Karar vermek düşündüğünüzden çok daha zor bir süreçtir ve bazen seçeneklerin eşit derecede çekici olduğunu düşündüğümüz iki seçenek sunulduğunda durum daha da zorlaşır. Karar verme hakkında bildiğiniz her şey ortadan kaybolur ve ne yapacağınız hakkında hiçbir fikriniz olmaz, panik olduğunuzu düşünebilirsiniz. Seanslarda, özellikle hayatları hakkında önemli bir karar aşamasında olan danışanlarım sıkça kendilerini seçenekler arasında kaybolmuş hissettiklerinden bahsederler. Bu durum insani olmanın bir parçasıdır ve özellikle önemli kararlar verirken bunalmış hissetmenizde bir sorun yoktur. Ancak iyi olmayan ve özellikle çevremizdekileri de etkilecek olan şey, endişe ve kararsızlık artacağı için karar verme konusunda tutarsızlık ve fazla vakit harcamaktır. Ayrılma konusunda sıklıkla karar değiştiren çiftlerin en çok çocukları bu süreçte zarar görür. Önemli kararlar verirken şüpheye düşmeniz normal ancak verdiğiniz kararlar konusunda net ve kendinden emin olabilmeniz için mümkün olduğunda sakin kararlar vermeniz gerekir. Her kararı korku ve kendinden şüphe ile değil, güç ve kararlılıkla vermeniz gerekir. Sizlere bu konuyla ilgili birkaç ipucu vermek istiyorum.
Duygularınızı dinleyin.
Endişeli veya stresli hissettiğinizde benliğinizin ne hissettiğine odaklanmak zordur, ancak böyle zamanlarda sezgileriniz daha da önemlidir. Nefes almak için zaman ayırın ve sizin için işe yarayan şekilde ruhunuzla yeniden bağlantı kurun. Egzersiz yapın, kitap okuyun, parkta yürüyüşe çıkın, günlük tutun veya uzun bir banyo yapın. Ardından, seçimlerinizi tekrar gözden geçirin ve her birinin sizi nasıl hissettirdiğini düşünün. İçlerinden biri sizi açık, ilham verici ve gergin bir şekilde heyecanlandırıyorsa, bu iyi bir şey. Öte yandan, bir seçim sizi hasta, uyuşuk ve yenilmiş hissettiriyorsa muhtemelen bu yol size göre değildir.

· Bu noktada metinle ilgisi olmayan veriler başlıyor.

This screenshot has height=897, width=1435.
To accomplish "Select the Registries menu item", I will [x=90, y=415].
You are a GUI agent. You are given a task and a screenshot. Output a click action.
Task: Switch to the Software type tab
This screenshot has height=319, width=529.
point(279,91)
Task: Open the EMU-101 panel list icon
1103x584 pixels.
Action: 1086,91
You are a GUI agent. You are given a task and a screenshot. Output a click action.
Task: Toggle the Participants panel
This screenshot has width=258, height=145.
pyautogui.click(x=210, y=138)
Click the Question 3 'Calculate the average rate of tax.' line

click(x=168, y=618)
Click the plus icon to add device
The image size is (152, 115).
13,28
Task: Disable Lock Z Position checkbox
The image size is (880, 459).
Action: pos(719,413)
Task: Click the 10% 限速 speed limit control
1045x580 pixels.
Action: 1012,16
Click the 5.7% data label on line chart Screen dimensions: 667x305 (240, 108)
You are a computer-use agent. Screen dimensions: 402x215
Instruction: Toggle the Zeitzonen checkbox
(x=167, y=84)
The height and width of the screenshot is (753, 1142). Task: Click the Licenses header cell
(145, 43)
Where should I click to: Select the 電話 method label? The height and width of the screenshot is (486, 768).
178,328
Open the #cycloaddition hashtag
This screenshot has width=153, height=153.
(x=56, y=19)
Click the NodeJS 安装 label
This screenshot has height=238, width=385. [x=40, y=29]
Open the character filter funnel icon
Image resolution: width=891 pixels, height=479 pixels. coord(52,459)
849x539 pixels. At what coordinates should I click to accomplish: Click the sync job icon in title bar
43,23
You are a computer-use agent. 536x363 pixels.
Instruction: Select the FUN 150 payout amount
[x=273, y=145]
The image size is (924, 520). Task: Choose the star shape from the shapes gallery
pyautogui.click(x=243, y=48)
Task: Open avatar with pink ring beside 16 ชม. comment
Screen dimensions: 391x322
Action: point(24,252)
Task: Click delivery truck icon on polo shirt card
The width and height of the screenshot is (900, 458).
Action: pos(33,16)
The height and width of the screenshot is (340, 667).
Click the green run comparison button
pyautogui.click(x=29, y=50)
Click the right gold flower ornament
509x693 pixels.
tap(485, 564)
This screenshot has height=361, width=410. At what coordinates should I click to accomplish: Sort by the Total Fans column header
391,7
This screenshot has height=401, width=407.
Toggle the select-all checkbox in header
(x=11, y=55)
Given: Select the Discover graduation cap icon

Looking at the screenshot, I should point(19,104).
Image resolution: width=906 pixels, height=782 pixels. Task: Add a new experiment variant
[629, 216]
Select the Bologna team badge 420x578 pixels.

Uzun süredir sahip olduğunuz düşüncelere odaklanın.
Kendinize uzun vadeli vizyonunuzun ne olduğunu hatırlatın. Sağlıklı kararlar vermek istiyorsanız, bu konudaki netlik çok önemlidir. A ve B seçeneği arasında karar verirken kendinize şu soruyu sorabilirsiniz: Bu beni olmak istediğim yere yaklaştıracak mı? Açıklığa kavuşturmak için mücadele ettiğiniz uzun vadeli bir vizyonsa, hayalinizdeki hayatı gözünüzde canlandırın. Bir yıl içinde hayalini kurduğunuz hayata sahip olsaydınız, tipik bir gün nasıl olurdu? Bu, hayalinizdeki hayatı bir yılda inşa etmeniz gerektiği anlamına gelmez, ancak nasıl bir hayata sahip olmak istediğiniz konusunda netleşmeniz gerektiği anlamına gelir.
Diğer insanlara ne yapmanız gerektiğini sormayın.
Çevrenizdeki insanlardan hayatınızı nasıl yaşayacağınızı söylemelerini isteyemezsiniz. Herkesin hayattan beklentileri, ihtiyaçları ve ideal mutluluk anlayışları farklıdır. Elbette, partneriniz ve arkadaşlarınızla ikilemleriniz hakkında sohbet edin, ancak bunu, size sundukları tavsiyelere kafayı takmak yerine kafanızdakileri netleştirmek için yapın. Aksi takdirde, çelişkili görüşler ve ipuçlarıyla dolup taşma tehlikesiyle karşı karşıya kalırsınız. Sesiniz başkalarının sesleriyle kaybolacak ve artık hangi sesin size ait olduğunu hatırlamayacaksınız.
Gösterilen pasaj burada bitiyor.